Sensational, dramatic, beautiful. Three words to describe England’s fantastic cricket World Cup win yesterday. Congratulations to England and fair play/commiserations to New Zealand. Sport can bring people together and what a performance under incredible pressure from such a diverse group of players.
Also, these three words could define Plymouth’s social enterprise scene: Sensational in its scale; dramatic in its impact and beautiful in its ability to inspire.
I spoke at a conference in Santander, Spain last week on these themes: about how social enterprise has developed in Plymouth, how we became the UKs first Social Enterprise City and what this has meant for the city.
I showcased the work of many of PSEN’s members and talked about our contribution to the local economic, social and environmental priorities. I explained how the city is developing a cooperative strategy and our work around building a fairer, more inclusive economy through business in the city.
There was time for a trip to a fantastic local social enterprise called the Amica Association which runs a recycling and a laundry social enterprise. Why can’t these things be done in Plymouth? Amica works with people with learning disabilities and the work they do to value everyone’s differences and skills really shone through.
Some of the themes emerging from the conference I think we should look at in Plymouth were:
- The need to continually engage consumers around the fundamental idea of what social enterprise – in all its forms – is and why it is important
- The need to ‘change mindsets through story telling’ – a quote from Chris Blues of the Skoll Foundation
- To embed the UN Sustainable Development Goals more strategically and solidly in all our work
- Gathering good data on the social enterprise and cooperative economy to inform and influence policy making at local, regional, national and international levels.

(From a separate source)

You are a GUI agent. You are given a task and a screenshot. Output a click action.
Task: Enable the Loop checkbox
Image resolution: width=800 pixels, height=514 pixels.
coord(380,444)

I came away from the conference with a strong feeling of camaraderie and hope: work to promote social enterprise, coops and community business goes on all over the world and sometimes knowing that makes it feel less like we are working in a tiny bubble in south west of the UK but that we are part of wider, global movement.
Other speakers included Rachel Brown from Social Enterprise Mark, Professor Jonathan Levie of Galway University, Karel Vanderpoorten from the EU Commission on the social economy, Chris Blues of the Skoll Foundation, Elgar Bleumer the European Director of Enactus from The Netherlands, Inge Hill of Enterprise Educators UK, Holke Brammer from Yunus Social Business, Jairo Ruiz Nava of Monterrey University Mexico and Millian Diaz from Zaragoza University. All spoke on themes about social enterprise, the United Nations Sustainable Development Goals and work to promote social entrepreneurship across the world.